The 27 kDa protein is not introduced in the third agar plate. It is set up as a
negative control for the experiment. The plates are incubated for 24 hours. A
primary antibody specific for binding to the pathogen-secreted effector
molecule is introduced. The plates are incubated for 30 minutes. The plates are
retrieved, and the antibodies washed to remove all the unbound antibodies. A
secondary antibody (fluorescently tagged)) is then introduced to
each of the agar plates. The plates are incubated for another 30 mins. All the
plates are washed to remove the excess and unbound secondary antibody. The
remaining cells are fixed using 3% paraformaldehyde. By use of a fluorescence
microscope, each of the agar plate is observed and any fluorescence from any of
the plates noted.
CONCLUSION
From the hypothesis, the
first sample should not produce any inflorescence. The first plate consisted of
Intestinal epithelial cells. If any inflorescence is detected in this plate,
the hypothesis would have been proven wrong. The second plate contains neuron
cells. These cells should be able to take in the 27 kDa proteins and have them
localised in their cytoplasm. It should be able to emit fluorescent rays to
confirm this. The third plate contains neuron cells; however, these were not
incubated with the effector molecules. Thus, the free unbound primary antibody
should have been washed off. The third plate is the negative control for this
experiment.
Experiment 3
For this experiment,
three different mice are to be used. Three healthy mice are acquired separately
placed in 3 different (carton boxes). The *boxes* should be similar in size
with same internal conditions. This reduces on the effects of the environment
on expression of the genes. The first mouse is injected with Streptococcus salivarius bacteria at a
concentration of 100mg/ml. The second mouse is injected with the same bacteria
at a concentration of 10mg/ml. To act as our negative control, the third mouse
is not injected with any pathogen. They are then taken back to the laboratory
and fed for three days. The mice are then retrieved, and each diagnosed for the
level of dementia-like symptoms expressed. The first mouse is observed and
graded as either mild, moderate or severe. The same is done for the second
mouse and the third mouse.
CONCLUSION
This hypothesis was set
to test whether the presence of the pathogen-secreted effector molecules
influences the level of expression of the xyzA gene. The xyzA gene was verified
by grading observations made on the mice about the dementia-like symptoms
expressed. The first mouse is expected to show a severe level of expression of
the dementia-like symptoms. This mouse was injected with the highest
concentration of pathogen injection; hence it should have the highest level of
xyzA gene expression, and as a result, the symptoms should be more severe.

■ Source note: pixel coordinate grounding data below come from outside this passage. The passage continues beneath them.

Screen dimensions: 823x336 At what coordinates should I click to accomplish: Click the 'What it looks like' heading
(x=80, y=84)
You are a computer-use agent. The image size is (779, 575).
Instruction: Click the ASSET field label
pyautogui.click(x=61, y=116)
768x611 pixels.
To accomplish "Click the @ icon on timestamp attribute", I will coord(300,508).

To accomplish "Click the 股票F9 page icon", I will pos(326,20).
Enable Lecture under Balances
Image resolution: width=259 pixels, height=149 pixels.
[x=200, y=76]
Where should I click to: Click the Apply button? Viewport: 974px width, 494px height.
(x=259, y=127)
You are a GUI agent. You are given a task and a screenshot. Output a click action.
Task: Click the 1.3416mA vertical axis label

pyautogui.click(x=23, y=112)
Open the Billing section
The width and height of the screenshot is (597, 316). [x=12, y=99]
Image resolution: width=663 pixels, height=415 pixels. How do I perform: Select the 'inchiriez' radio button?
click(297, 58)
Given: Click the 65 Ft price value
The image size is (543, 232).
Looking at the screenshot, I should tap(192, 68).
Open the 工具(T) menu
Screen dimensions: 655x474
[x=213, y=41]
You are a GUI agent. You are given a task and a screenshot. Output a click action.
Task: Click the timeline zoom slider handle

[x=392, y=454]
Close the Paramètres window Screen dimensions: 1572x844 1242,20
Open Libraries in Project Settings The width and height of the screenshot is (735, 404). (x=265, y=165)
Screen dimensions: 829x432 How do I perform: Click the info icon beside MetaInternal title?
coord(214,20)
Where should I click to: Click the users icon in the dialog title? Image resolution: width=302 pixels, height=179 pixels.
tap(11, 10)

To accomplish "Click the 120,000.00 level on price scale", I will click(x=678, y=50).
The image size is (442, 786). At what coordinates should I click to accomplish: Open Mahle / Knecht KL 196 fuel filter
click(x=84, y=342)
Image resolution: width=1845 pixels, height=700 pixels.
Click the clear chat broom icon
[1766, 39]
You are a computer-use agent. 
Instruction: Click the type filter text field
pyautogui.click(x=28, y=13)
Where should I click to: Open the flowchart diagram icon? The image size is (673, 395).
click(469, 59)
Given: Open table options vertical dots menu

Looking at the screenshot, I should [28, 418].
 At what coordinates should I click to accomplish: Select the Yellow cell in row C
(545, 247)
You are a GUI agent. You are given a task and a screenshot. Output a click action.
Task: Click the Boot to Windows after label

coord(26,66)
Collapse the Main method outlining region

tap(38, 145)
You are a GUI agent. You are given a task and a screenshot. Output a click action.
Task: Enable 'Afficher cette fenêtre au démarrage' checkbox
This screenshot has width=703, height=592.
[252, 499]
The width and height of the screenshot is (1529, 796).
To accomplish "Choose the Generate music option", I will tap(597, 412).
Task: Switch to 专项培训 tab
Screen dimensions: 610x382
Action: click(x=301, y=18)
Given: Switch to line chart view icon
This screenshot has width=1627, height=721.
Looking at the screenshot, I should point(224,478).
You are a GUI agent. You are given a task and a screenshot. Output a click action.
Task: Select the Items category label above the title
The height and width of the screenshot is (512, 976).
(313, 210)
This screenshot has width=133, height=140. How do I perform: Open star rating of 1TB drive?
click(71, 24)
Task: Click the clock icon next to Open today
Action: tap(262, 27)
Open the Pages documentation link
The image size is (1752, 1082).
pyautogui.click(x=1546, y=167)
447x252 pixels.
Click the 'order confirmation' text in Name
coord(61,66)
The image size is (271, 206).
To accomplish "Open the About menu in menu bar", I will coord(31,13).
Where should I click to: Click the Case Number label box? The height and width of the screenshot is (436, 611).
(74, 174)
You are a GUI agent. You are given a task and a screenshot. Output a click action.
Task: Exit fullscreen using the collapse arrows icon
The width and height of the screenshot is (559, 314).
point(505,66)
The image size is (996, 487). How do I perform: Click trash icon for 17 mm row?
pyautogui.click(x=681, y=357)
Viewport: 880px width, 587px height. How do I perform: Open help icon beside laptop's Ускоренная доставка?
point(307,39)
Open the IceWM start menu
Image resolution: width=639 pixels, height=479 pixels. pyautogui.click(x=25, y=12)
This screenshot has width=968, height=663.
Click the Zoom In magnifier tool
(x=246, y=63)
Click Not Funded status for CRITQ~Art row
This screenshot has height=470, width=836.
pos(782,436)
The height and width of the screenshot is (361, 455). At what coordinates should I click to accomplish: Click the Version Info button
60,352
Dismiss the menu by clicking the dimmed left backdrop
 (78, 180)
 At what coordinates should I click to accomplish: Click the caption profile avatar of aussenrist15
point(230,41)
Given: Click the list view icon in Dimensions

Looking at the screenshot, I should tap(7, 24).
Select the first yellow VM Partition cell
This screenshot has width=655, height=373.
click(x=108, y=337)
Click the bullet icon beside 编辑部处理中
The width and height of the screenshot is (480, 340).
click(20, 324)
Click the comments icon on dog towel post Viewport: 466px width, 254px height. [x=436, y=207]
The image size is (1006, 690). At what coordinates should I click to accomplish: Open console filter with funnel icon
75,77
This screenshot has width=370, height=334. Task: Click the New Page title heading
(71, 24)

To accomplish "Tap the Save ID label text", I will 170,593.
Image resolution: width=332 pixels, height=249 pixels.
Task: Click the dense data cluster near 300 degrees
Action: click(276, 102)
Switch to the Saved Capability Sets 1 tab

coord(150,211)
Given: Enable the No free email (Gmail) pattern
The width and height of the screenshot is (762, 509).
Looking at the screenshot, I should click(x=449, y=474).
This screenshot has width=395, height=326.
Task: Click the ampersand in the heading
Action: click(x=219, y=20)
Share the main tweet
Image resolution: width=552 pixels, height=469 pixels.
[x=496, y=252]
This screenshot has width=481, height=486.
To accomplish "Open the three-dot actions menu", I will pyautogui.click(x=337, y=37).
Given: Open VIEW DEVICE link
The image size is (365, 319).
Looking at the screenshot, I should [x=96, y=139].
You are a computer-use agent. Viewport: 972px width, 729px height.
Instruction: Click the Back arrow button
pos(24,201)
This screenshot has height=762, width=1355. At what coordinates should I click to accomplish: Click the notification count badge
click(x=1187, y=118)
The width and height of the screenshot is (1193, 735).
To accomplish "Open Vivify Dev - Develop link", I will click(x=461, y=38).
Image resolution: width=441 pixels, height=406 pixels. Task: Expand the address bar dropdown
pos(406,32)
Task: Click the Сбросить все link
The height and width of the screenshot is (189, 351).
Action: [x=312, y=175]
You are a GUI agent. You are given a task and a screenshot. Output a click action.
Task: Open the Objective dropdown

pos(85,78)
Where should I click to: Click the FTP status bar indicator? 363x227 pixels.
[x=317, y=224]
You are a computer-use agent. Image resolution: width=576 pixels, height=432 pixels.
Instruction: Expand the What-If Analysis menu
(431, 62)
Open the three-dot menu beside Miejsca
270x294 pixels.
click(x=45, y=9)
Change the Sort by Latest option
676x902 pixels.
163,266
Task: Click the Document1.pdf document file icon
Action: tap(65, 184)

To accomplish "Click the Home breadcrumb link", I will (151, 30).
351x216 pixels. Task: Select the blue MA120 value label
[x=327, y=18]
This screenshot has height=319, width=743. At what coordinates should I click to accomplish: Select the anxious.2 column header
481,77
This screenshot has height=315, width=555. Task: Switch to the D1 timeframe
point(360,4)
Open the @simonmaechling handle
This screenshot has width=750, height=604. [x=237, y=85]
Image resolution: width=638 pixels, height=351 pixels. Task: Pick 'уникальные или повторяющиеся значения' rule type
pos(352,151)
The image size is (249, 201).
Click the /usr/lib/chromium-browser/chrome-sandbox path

The
second setup had the mouse injected with a low concentration of Streptococcus salivarius bacteria. The
result should be moderate to mild since the level of expression of the xyxA
gene would also be minimum. The third mouse is expected to show no
dementia-like symptoms. There was no injection with a bacterium. Hence no
effector molecules should be in the neuron cells and as a result minimal
expression of the xyzA genes.
Works Cited
Chaffanel, F., Bourgoin, F. C., Soligot, C., MOunira, K., Stephanie, B., Sophie, P., . . . Nathaniel, L. B. (2018). Surface proteins involved in the adhesion of Streptococcus salivarius to human intestinal epithelial cells. Springer, 2851-2865.
Dussen, K. L., Sonnek, N. M., & Stappenbeck, T. S. (2019). L-WRN conditioned medium for gastrointestinal epithelial stem cell culture shows replicable batch-to-batch activity levels across multiple research teams. ELSELVIER, 37.